= What you need to do =
Go through the records below and copy out every line holding "computer".

= Extracted material =

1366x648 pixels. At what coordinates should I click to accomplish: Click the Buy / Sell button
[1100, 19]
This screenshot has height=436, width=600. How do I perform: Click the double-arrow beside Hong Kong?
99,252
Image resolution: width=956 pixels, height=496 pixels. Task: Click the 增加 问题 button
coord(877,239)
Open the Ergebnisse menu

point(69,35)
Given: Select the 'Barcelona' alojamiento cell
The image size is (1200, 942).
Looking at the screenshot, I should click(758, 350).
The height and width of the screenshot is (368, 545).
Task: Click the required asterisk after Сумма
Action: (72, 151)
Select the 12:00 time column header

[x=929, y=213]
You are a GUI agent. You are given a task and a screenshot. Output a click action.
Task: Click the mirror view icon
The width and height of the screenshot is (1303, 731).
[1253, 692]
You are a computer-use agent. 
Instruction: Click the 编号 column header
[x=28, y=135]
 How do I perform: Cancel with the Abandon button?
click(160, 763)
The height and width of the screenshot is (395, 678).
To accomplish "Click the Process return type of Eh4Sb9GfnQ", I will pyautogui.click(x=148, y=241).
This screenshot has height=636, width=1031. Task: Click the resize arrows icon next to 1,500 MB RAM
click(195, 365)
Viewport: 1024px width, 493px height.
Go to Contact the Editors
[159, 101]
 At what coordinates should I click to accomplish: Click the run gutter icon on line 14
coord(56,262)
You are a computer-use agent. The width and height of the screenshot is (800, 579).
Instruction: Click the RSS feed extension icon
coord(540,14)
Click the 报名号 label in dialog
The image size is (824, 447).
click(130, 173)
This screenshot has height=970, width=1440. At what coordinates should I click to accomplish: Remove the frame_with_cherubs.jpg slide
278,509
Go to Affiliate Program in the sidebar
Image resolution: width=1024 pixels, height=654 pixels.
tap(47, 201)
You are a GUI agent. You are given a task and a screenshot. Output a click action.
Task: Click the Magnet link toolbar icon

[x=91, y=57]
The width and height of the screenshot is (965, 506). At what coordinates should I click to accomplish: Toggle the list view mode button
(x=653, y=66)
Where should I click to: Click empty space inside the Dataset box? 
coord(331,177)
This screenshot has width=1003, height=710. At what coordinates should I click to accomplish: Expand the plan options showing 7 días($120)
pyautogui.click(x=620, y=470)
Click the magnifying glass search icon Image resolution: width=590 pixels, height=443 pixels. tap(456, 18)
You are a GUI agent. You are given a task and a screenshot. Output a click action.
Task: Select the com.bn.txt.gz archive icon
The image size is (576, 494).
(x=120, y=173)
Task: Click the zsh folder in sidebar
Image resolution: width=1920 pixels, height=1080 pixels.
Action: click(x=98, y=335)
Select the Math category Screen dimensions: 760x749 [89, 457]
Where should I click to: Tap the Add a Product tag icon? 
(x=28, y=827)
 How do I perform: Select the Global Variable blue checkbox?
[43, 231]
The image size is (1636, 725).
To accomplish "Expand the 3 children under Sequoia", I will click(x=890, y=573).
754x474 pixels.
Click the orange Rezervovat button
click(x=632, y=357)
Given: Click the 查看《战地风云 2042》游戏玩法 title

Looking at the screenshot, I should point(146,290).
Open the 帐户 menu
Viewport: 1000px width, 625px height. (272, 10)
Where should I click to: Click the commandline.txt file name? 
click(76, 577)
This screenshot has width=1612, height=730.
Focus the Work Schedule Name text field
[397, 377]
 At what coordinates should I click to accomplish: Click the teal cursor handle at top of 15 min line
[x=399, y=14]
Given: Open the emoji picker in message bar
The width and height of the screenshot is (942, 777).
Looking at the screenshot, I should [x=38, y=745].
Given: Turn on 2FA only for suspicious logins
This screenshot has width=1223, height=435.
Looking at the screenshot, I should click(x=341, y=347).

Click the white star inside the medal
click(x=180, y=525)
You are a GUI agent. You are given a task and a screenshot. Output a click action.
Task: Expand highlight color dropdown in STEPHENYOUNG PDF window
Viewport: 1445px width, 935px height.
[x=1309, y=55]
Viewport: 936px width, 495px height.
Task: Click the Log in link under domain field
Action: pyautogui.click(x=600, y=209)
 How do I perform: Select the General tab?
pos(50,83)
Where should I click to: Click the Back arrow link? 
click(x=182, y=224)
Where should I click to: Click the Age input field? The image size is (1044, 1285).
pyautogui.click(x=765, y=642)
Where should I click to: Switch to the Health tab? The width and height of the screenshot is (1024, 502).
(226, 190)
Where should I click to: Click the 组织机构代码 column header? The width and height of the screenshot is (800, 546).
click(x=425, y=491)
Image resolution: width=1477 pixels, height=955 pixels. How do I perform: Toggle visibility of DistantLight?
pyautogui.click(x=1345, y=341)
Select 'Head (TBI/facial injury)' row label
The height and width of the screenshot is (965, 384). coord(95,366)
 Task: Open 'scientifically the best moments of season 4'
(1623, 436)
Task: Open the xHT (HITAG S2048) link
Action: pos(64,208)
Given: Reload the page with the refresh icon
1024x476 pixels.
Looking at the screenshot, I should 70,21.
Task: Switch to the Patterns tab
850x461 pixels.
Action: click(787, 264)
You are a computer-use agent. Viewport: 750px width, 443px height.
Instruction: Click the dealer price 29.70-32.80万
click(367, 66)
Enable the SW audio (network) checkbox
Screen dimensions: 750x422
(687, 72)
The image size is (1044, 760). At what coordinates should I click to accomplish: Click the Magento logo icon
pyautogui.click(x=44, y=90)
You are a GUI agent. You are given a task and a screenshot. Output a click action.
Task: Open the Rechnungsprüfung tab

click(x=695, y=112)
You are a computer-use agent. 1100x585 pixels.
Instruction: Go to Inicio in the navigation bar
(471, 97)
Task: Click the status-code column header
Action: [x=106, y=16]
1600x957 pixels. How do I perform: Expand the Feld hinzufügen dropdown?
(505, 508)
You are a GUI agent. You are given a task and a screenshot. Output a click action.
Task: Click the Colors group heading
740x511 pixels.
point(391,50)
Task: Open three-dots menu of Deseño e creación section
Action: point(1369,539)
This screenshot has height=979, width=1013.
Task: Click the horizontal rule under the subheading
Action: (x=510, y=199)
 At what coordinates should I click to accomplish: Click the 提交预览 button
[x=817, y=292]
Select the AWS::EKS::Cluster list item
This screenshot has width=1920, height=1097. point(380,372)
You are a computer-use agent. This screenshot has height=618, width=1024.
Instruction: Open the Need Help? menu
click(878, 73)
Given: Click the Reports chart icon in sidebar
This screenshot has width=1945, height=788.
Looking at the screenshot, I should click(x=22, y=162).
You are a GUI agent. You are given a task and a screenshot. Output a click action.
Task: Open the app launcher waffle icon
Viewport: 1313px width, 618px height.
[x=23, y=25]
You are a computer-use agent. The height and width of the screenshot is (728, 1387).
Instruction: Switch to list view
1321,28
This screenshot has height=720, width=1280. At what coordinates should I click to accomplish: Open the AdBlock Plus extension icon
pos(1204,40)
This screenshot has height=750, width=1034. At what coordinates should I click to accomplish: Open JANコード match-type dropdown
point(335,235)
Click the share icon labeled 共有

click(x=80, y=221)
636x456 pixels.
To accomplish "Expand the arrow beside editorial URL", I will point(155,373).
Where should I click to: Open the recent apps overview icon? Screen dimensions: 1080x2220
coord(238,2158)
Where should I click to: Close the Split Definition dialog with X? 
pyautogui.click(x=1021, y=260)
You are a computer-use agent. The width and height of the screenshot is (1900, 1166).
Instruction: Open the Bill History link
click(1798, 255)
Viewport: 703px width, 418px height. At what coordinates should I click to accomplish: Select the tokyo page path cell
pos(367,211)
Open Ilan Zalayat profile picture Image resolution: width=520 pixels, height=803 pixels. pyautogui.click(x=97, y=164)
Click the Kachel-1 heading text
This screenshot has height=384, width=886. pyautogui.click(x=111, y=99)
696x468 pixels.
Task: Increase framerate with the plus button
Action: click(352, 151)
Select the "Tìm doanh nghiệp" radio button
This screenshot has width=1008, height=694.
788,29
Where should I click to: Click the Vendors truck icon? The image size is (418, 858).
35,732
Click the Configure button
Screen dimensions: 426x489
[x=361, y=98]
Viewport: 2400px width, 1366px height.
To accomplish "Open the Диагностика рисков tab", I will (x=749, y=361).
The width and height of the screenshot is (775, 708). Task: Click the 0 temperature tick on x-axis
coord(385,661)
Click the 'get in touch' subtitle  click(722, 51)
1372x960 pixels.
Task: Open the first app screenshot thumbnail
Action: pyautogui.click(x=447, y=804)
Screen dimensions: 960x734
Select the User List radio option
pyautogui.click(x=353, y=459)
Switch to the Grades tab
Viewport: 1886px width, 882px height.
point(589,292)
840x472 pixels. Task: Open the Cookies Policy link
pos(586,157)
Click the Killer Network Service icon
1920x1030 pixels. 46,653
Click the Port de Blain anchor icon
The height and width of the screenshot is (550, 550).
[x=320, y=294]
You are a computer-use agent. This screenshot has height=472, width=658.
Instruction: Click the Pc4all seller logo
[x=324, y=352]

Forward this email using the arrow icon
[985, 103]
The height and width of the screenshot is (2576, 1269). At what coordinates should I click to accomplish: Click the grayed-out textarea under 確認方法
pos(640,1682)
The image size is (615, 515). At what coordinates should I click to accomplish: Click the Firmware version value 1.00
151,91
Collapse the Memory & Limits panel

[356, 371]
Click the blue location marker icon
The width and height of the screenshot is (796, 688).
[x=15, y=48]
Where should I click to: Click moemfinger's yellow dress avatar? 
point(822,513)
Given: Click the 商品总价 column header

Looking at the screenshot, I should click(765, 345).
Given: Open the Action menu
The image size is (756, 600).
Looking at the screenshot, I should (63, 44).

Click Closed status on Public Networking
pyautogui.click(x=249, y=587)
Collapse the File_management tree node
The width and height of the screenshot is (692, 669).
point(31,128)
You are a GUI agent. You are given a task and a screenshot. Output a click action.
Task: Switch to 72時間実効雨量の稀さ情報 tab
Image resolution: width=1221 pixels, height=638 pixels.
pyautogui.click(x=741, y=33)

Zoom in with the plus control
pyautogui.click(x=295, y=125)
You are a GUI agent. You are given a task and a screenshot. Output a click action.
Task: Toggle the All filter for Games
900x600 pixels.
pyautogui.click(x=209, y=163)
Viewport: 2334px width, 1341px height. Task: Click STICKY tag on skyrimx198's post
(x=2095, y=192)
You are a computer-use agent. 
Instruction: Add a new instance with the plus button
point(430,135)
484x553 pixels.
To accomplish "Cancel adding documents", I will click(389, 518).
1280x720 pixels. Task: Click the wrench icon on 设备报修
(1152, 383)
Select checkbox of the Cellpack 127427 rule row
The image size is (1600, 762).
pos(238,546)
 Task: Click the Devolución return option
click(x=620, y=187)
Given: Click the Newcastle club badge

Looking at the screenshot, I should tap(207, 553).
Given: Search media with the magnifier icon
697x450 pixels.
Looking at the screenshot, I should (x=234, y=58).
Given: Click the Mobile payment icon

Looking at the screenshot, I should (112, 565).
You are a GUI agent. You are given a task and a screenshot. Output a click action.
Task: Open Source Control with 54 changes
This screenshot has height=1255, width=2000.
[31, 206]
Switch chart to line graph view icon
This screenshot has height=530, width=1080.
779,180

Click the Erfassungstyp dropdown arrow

= Task result =
You are a computer-use agent. 
You are a computer-use agent. The width and height of the screenshot is (800, 579).
You are a computer-use agent. Viewport: 750px width, 443px height.
You are a computer-use agent. 1100x585 pixels.
You are a computer-use agent. This screenshot has height=618, width=1024.
You are a computer-use agent. The height and width of the screenshot is (728, 1387).
You are a computer-use agent. The width and height of the screenshot is (1900, 1166).
You are a computer-use agent. This screenshot has height=472, width=658.
You are a computer-use agent. 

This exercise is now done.